* _Arbeitsauftrag 1_:
Stimmen die folgenden Aussagen mit dem Text über das Rebounding überein? Antworte zu jeder mit Ja oder Nein und zitiere die entscheidenden Worte des Textes wörtlich.
(a) In den Playoffs holte er pro Spiel 7,6 Rebounds.
(b) In Spiel 6 gegen Memphis holte er 11 Defensiv-Rebounds.
(c) Mit seiner Rebound-Quote belegt er in der ewigen Bestenliste für eine einzelne Postseason Rang 44.
* _Arbeitsauftrag 2_: Welchen Anteil aller verfügbaren Rebounds sammelte er laut dem Text über das Rebounding in seinen Minuten auf dem Feld ein?
* _Arbeitsauftrag 3_: Schreibe den Text über das Rebounding im Anschluss an seinen letzten Satz weiter.

* _Vorliegender Text_:
______

Hier mal ein paar Zahlen. 7,6 Rebounds hat er sich pro Spiel in den Playoffs geschnappt und in seinen Minuten auf dem Feld 21,62 Prozent aller verfügbaren Rebounds eingesammelt. Um das einzuordnen: Mit dieser Quote liegt er auf Rang 44 All-Time was eine einzelne Postseason angeht.

Er ist ein absolutes Biest an den Brettern und hat seinen Mitspielern am offensiven Brett so viele Extra-Possessions erkämpft. In Runde 2 gegen Memphis schnappte er sich in Spiel 6 sage und schreibe 11 Offensiv-Rebounds. Dazu hat er auch noch ein gutes Auge und Gespür dafür, wo er die freien Schützen findet. Gleichzeitig machte er auch Robert Williams III die gesamte Finals-Serie über das Leben schwer.

______

* _Datenauszug_:

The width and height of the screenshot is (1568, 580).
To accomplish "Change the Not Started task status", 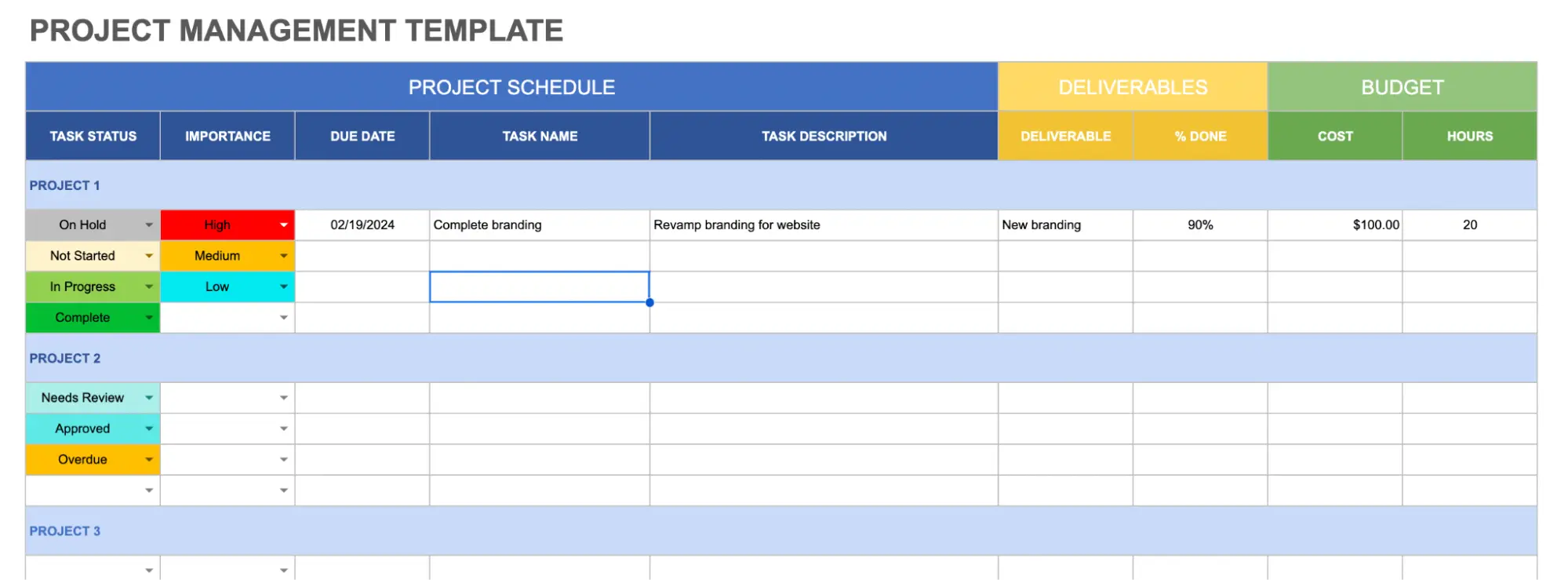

______

* _Endergebnis 1_:
(a) Ja: „7,6 Rebounds hat er sich pro Spiel in den Playoffs geschnappt“
(b) Nein: „schnappte er sich in Spiel 6 sage und schreibe 11 Offensiv-Rebounds“
(c) Ja: „Mit dieser Quote liegt er auf Rang 44 All-Time was eine einzelne Postseason angeht“

* _Endergebnis 2_: 21,62 Prozent.

* _Endergebnis 3_:
Auf der anderen Seite ist er mit einer Spannweite von 2,22 Metern ein guter Rim Protector und kann auch kleinere Spieler im Switch vor sich halten. Looneys Rückkehr in die Starting Five in der Memphis-Serie hat sich als sinnvoller Move erwiesen.

Ein paar Worte müssen wir auch noch über Andrew Wiggins verlieren. Der Ex-Nr.1-Pick scheint endlich seine sportliche Heimat gefunden zu haben und war der zweitbeste Spieler der Finals-Serie. Er hat Jayson Tatum in der Defensive das Leben oft zur Hölle gemacht und schnappte sich viele wichtige Rebounds (8,8 im Schnitt). Dazu waren seine 18,3 Punkte pro Spiel auch nicht ganz so übel.

Können die Warriors das historisch teure Team halten?

In dieser Saison zahlten die Warriors Luxussteuern in Höhe von 170 Millionen Dollar, was den bisherigen Rekord mal eben um entspannte 73 Mio. überboten hat. Dabei war Poole mit den rund 2 Mio. seines Rookie-Vertrags noch einer der günstigsten Spieler im Kader.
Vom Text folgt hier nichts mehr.